So far I have tested these 2 approaches :
- Using While loop (50000 records per iteration ) (Issue-The whole process is taking too much time)
- Tried to delete the data in one go(Issue- Log file becomes very big in size ,which results in insufficient space )
malik
Wednesday, August 23, 2017 6:29 AM | 1 vote
Issue-The whole process is taking too much time
Mainly you only have these 2 approaches and deleting lot of data takes some time, depedning on available Memory & IO storage performance.

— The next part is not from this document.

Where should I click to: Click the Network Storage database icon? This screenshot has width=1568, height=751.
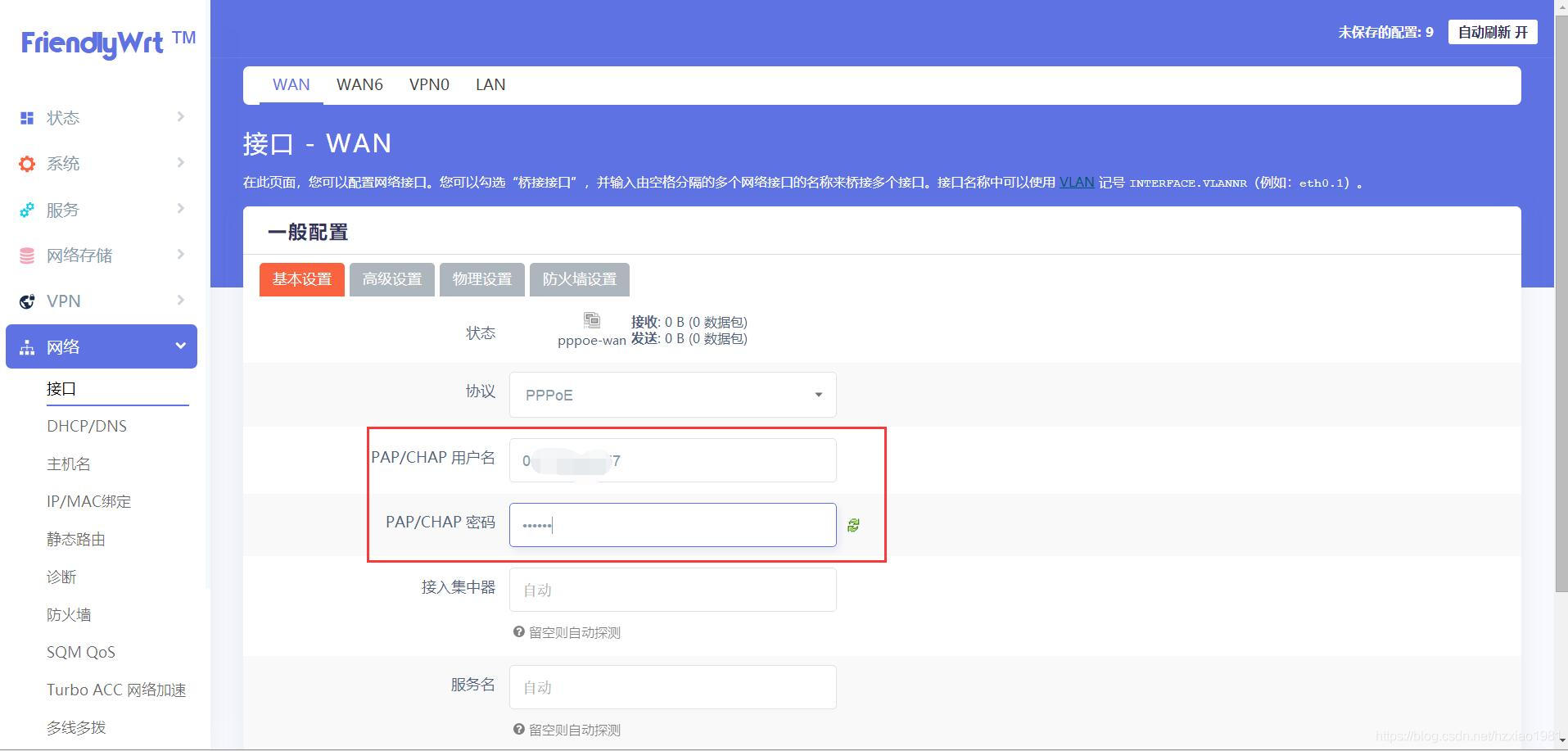27,256
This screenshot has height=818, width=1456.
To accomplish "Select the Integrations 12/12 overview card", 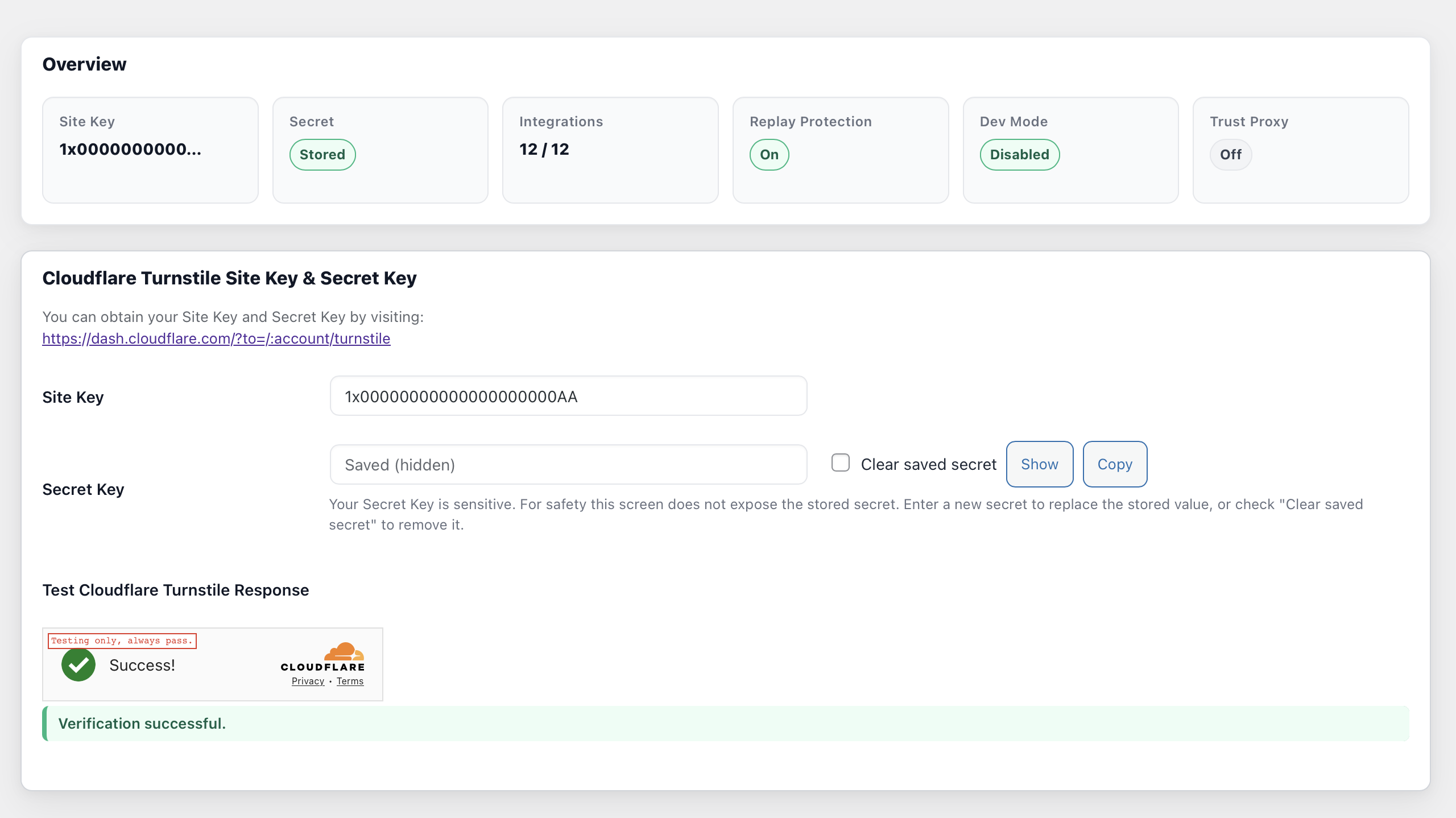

A third approach to creat additional tables, copy over the data which should remain, drop old tables and rename new ones to old name; but that requires a lot of work and will also take a lot of time.
Olaf Helper
Wednesday, August 23, 2017 9:35 AM | 1 vote
Hi malik,
According to your post, it seems that you want to find the fastest way of deleting large amount of data in the table. For this purpose, I have done some research about which way of deleting data is more effective. Well, I find some good article for you to choose. You may try to test these situations based on these articles.
1.Delete a Huge Amount of Data from a Table
2.How to delete large data of table in SQL without log?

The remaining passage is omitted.